From the test results of VOT2017, the high-performance trackers are mainly the following. C-COT [168] used CF combined with conventional features, its accelerated version ECO [164], the fine-tuned version CFCF [151], and the ECO-based GNet with GoogLeNet feature. CPU high speed trackers are ECO-HC [164], Staple [128], ASMS [79], and C++ based CSR-DCF++ [63]. GPU high-speed trackers include SiamFC [144], and its extended version SiamDCF [146], UCT [150]. Although the test results are good, they are all based on test sets. However, for the practical application scenarios, especially the mobile robot, which is the main direction in the future, there are still a lot of difficulties to overcome in the current tracking algorithm.
(1) Tracking accuracy and speed coordination
What the most important thing for mobile robot is that the visual tracker is more focused on the ability of real-time operation. At the present stage, visual tracking concerns could be divided into two main categories: The first category focuses on improving accuracy, such as MDNet [143], CFCF [151], TCNN [167], etc. This kind of tracker does achieve high precision and high ranking on each data set, but the speed is very slow (both on CPU and GPU), which cannot meet the requirement of mobile robot real-time application. The second focuses on real-time performance, such as Staple [128], ECO-HC [164], EAST [147] and so on, which guarantees accuracy and is much faster than DL-based architecture. From the VOT2017 challenge results, the top ten trackers on public dataset are C-COT-based or ECObased and the main features used convolutional and hand-crafted features. The performence of the tracker with convolutional features is better than that with hand-crafted features only, but the speed of the tracker is also decreased seriously. Although the performance of the GPU-based trackers is getting better and faster with the great development of deep learning, it has a good performance in the desktop work scene, but it can not be applied to the mobile side (based on ARM or CPU). Whether convolutional features are needed, or whether to find the better-faster features, is what the tracker needs to consider when it comes to mobile robots.

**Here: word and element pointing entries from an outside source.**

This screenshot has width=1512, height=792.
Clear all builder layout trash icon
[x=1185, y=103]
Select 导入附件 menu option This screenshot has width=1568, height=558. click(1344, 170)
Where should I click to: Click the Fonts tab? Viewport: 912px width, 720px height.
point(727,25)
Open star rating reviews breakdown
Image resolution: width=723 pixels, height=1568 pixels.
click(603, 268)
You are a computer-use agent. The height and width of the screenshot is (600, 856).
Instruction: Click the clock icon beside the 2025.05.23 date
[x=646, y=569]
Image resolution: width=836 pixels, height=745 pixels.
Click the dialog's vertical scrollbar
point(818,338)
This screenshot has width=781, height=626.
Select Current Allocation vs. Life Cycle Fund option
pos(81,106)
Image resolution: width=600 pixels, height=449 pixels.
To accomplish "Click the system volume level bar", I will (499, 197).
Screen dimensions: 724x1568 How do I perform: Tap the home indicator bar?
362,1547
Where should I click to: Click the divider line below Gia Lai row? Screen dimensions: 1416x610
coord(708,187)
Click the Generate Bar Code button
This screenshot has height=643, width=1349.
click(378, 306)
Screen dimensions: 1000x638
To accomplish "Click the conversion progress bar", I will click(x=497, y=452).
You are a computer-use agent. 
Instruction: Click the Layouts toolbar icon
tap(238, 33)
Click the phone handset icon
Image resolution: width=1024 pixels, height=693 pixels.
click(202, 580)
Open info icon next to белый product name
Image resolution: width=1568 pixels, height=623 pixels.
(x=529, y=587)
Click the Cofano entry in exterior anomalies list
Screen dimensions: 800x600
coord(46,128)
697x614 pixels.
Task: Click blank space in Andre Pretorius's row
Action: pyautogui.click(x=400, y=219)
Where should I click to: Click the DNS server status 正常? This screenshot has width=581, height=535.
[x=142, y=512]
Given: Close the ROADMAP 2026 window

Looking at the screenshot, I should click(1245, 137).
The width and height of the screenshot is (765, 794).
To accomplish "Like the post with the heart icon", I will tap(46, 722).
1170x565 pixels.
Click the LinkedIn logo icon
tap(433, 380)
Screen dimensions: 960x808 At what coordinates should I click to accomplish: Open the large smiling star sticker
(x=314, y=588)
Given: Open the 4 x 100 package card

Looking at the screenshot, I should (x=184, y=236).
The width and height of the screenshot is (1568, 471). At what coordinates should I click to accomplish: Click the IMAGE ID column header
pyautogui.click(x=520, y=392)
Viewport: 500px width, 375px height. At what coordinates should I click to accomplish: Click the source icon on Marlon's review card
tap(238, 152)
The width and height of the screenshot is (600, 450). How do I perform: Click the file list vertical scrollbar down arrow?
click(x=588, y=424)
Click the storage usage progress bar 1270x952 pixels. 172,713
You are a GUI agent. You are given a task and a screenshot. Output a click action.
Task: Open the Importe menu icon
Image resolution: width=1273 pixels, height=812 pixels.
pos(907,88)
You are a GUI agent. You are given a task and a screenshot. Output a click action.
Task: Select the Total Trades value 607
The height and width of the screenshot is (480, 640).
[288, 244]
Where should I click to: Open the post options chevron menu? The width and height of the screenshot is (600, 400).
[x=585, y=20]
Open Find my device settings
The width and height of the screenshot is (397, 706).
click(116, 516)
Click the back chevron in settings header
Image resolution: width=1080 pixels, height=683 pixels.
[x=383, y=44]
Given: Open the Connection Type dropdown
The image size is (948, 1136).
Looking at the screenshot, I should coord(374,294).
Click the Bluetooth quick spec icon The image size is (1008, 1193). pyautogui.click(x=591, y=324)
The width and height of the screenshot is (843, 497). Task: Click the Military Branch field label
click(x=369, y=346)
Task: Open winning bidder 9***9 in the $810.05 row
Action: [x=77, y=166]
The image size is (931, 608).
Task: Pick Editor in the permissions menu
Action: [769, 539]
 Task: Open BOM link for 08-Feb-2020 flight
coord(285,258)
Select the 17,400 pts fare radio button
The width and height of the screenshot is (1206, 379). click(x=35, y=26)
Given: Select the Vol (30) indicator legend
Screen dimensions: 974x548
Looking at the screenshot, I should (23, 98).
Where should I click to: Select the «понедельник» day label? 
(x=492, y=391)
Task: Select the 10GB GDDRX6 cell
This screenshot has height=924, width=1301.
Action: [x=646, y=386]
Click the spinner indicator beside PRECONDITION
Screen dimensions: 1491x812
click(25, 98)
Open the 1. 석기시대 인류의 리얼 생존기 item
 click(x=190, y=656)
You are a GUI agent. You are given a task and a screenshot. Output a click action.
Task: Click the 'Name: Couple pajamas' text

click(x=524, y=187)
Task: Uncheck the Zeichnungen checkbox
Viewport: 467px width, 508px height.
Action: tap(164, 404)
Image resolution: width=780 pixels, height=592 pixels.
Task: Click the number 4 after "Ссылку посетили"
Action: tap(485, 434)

(2) Combination of target detection and tracking
In the test database of trackers, because all the targets are pre-calibrated, that is, the initial position of the target in each set of video frames is already known before tracking, the tracker tracks calibrated target directly. Therefore, it does not represent the ability to initialize the tracker in practical applications. Human brain has a strong logical reasoning ability, so it can identify the target at any time, and the "first impression" of the target can be quickly stored in the mind, and then can follow it all the time. However, the visual tracker selectively ignores the important issue of how the first frame bounding box comes from. Some trackers often appear to be weak when it is necessary to independently select and track new targets. The next step of visual tracking can be fused with target detection and recognition, which can independently confirm the target and then tracking it. In mobile robot applications, detect to Track would certainly be a closed loop in the future, rather than limited to the performance or speed of the tracker.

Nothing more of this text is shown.